A GREAT new piece of technology has been developed at the University of New England that Poultry Hub Australia Director Tamsyn Crowley would like to share. Assoc Prof Wu and his team have developed a fast and accurate sexing method to sex chickens using feather crude DNA.
In recent years, researchers have found it difficult to source sexed day-old broiler chicks for research purposes. This was due to the change in genetics of current commercial broiler breeds resulting in feather sexing no longer being available. This has forced many researchers to use parent lines or as-hatched commercial broilers to study their nutritional needs and health.
However, issues would arise as parent lines may not respond to nutritional treatments and disease challenge in exactly the same way as commercial broilers. Vent sexing is being used as an alternate method to feather sexing, yet this method – though fast and accurate – requires highly trained and experienced personnel. In addition, most hatcheries were reluctant to allow vent sexers to sex a small number of birds on a regular basis for researchers due to biosecurity concerns.
Other sexing methods include in-ovo sexing, such as near-infrared fluorescence, Ramen spectroscopy oestrogen radio-immune assays and genetic engineering modification. These methods are technically complex and not feasible for research purposes where in-house hatching is not available for in-ovo sexing, and an engineered strain is not applicable. Therefore, a fast and relatively larger-scale sexing approach for research purposes was required.
Molecular sexing methods have shown the most promise in meeting these requirements. The method they developed is based on the fact that female birds are heterogametic (ZW), and males are homogametic (ZZ). The quick DNA extraction and fast PCR run makes it possible to sex birds quickly with the protocol including labelling the chicks, processing the samples and accurate call of genotypes. The DNA extraction procedure takes around 30 minutes with the basal part of chicken feathers, and the PCR procedure takes about 70 minutes for 100 birds.
The fact that they were able to successfully extract and use the crude DNA from feathers also makes this method favourable because it is a less invasive technique than extracting blood. The assay was validated and the accuracy confirmed by the HRM-sexing of 1318 broiler chicks that were used for nutritional and disease challenge trials performed at the University of New England, and the results were then verified by examining the sex of each bird upon dissection once the trials had been completed. The cost of this DNA sexing method was also minimal with an estimate of approximately $1 per bird for reagents and lab consumables.

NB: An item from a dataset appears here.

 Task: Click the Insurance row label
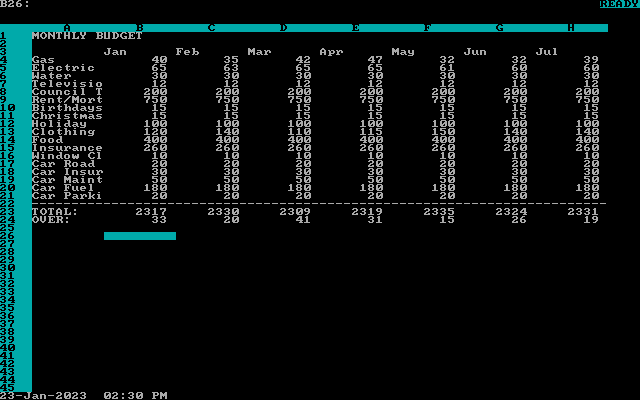coord(67,148)
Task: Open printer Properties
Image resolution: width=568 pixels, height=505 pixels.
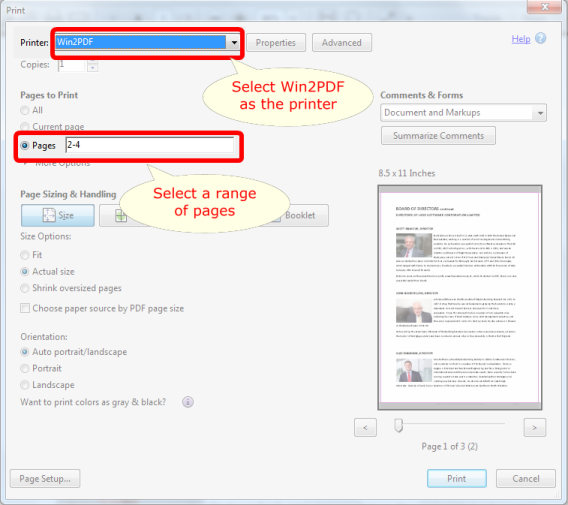Action: 276,43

Overall, Assoc Prof Wu and his team have developed a sexing protocol that can be used to sex chickens in a cost effective, accurate and fast way. This method can be implemented practically for large-scale use where hundreds of birds are needed, such as in nutrition and disease challenge trials. It is estimated that 500 to 800 birds can be DNA sexed within a day using this procedure and will provide researchers with the ability to make use of sexed birds in their trials. This will help to decrease the variation in experiments, resulting in a higher power to detect responses of the birds to the treatments under investigation.